While the left alliance is unlikely to win an absolute majority — potentially limiting how much it can do — the result could roil French assets in the coming days.

French markets plunged into a tailspin in June, wiping out billions of euros from stocks and bonds as Macron’s snap poll prompted concern that the far-right would take power. But over the past week, traders pared a chunk of those losses as opinion polls indicated that the National Rally would fall short of an outright majority. France’s CAC 40 Index last week erased about half of the losses it endured in the aftermath of Macron’s announcement. 

The picture painted by initial projections Sunday night is very different: Macron’s centrist party — favored by investors — is on track for second place, despite a poor showing in the first round of voting. The outcome could leave the president in a position to cobble together a centrist coalition.

Still, the inevitable political wrangling, and anxiety about the influence of the left within a hung parliament, could push up the yield on the nation’s 10-year debt — known as OATs — pushing the spread over safer German bunds wider once again. That spread had eased to close at 66 basis points on Friday, after rocketing to more than 80 basis points last month — levels last seen during the euro-area’s sovereign debt crisis.

The “shocking result” could easily send the spread back above 80 basis points, according to James Rossiter, head of global macro strategy at TD Securities. “Rates markets went into the elections with the OAT vs bund spread pricing in a scenario for a hung parliament — but a hung parliament led by RN not NFP,” he wrote in a note.

French bond futures start trading again at 2:10 a.m. in Paris, followed by cash bonds at 8 a.m. and stocks at 9 a.m.

An absolute majority for the left was identified by investors as the scenario they were most concerned about in the days ahead of the first round of votes. But that possibility was discounted after Le Pen’s National Rally convincingly won the first round.
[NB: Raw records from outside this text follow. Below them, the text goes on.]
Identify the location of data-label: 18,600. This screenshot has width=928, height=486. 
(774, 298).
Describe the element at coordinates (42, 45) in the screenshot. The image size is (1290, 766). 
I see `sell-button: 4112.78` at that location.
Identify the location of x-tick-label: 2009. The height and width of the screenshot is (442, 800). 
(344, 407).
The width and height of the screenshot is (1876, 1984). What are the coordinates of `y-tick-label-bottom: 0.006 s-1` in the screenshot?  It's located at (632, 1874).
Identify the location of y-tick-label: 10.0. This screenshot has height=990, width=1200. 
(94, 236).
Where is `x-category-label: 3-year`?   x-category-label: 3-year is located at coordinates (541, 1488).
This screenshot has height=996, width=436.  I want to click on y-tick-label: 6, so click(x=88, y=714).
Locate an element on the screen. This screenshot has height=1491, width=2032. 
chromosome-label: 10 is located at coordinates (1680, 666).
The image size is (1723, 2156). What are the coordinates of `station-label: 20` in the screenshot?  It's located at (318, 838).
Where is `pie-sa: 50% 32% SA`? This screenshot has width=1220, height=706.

Among its pledges, the left coalition wants to reverse seven years of pro-business reform and hike the minimum wage. 

To implement its policies, the leftist New Popular Front would require nearly €95 billion ($102 billion) in extra funds per year, six times the spending planned by Macron and his allies and almost double that proposed by the National Rally, think tank Institut Montaigne said before the vote.

France is already grappling with a budget deficit that at 5.5% far exceeds the 3% of economic output allowed under European Union rules. The International Monetary Fund predicts that — without further measures — debt would rise to 112% of economic output in 2024, and increase by about 1.5 percentage points a year over the medium-term.

S&P Global Ratings downgraded France in late May, highlighting the French government’s missed goals in plans to restrain the budget deficit after huge spending during the Covid pandemic and energy crisis.

Vincent Juvyns, global market strategist at J.P. Morgan Asset Management, said tensions were likely with reforms spearheaded by Macron now in doubt, potentially hurting the value of French bonds versus their peers.

“Markets may demand a higher spread as long as the new government hasn’t clarified its fiscal position,” he said. “The European Commission and rating agencies are expecting 20 to 30 billions of cuts but the government will actually have to deal with a party which want to increase spending by 120 billion.”